◆ REQUIREMENT 1
Name every individual building or estate that the John Stewart Barney biography mentions.
◆ REQUIREMENT 2
Write a continuation of the John Stewart Barney biography, picking up after its final sentence.

◆ DOCUMENT SECTION
American architect and painter (1869-1925)

John Stewart Barney (October 12, 1867 - November 22, 1925) was an American architect and painter in New York City. His partnerships included Barney and Chapman and Barney & Colt, the firm responsible for the Emmet Building. Among his extant designs are the Victor Emanuel estate, Dorwood, in Manhasset, New York.

==Biography==
Barney was born in Richmond, Virginia and studied at Columbia University and the Ecole des Beaux Arts in Paris, France.

Barney partnered with Chapman no later than 1892. He was involved with the restoration of Colonial Williamsburg and drew up plans for the restoration of the Bruton Parish Church in 1904 on a pro bono basis. He designed the Emmet Building at 95 Madison Avenue in association with Stockton B. Colt and it was completed in 1912. It became a New York City Landmark in 2018.

◆ RECORDS
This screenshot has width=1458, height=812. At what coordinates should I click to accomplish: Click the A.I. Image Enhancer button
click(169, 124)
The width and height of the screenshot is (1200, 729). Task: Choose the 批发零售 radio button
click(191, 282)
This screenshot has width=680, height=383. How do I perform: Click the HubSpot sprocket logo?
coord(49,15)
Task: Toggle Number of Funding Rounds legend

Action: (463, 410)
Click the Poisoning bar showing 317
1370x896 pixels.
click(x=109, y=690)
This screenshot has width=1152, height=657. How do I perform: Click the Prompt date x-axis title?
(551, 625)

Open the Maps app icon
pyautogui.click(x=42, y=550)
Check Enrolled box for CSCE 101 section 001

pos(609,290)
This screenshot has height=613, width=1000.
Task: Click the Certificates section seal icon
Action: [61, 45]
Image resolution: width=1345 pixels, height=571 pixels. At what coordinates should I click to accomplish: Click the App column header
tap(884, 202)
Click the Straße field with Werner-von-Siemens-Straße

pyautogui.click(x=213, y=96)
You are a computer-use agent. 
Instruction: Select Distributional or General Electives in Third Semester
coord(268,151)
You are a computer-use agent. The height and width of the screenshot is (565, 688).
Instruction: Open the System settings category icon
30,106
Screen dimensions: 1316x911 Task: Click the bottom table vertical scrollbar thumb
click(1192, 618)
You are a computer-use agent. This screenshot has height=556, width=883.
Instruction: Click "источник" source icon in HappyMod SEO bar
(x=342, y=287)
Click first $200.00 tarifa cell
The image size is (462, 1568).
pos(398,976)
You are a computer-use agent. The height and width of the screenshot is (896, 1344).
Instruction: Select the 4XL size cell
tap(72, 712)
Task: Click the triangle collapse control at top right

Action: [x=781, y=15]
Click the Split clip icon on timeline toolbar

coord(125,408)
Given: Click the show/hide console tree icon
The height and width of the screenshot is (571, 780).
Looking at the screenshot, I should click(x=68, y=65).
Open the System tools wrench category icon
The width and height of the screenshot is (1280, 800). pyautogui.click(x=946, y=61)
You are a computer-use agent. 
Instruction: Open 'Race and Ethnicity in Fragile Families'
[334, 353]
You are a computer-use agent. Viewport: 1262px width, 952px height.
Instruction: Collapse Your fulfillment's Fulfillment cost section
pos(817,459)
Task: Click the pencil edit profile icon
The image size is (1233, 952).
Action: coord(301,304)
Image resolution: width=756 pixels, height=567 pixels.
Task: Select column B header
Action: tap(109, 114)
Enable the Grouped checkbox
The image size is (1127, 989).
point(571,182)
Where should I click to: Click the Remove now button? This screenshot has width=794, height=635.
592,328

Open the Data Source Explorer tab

◆ TASK OUTPUT 1
Emmet Building; Dorwood, the Victor Emanuel estate; Bruton Parish Church

◆ TASK OUTPUT 2
In 1915 Barney quit architecture and concentrated on fine art painting. He died in New York City on November 22, 1925.

==Family==
His son, John Stewart Barney Jr. (circa 1905 - 1964), was an artist in New York City. He married a woman named Winchester and divorced in 1929. In 1931 he married Helen G. Hackett Keech in a second marriage for both. They divorced in 1937.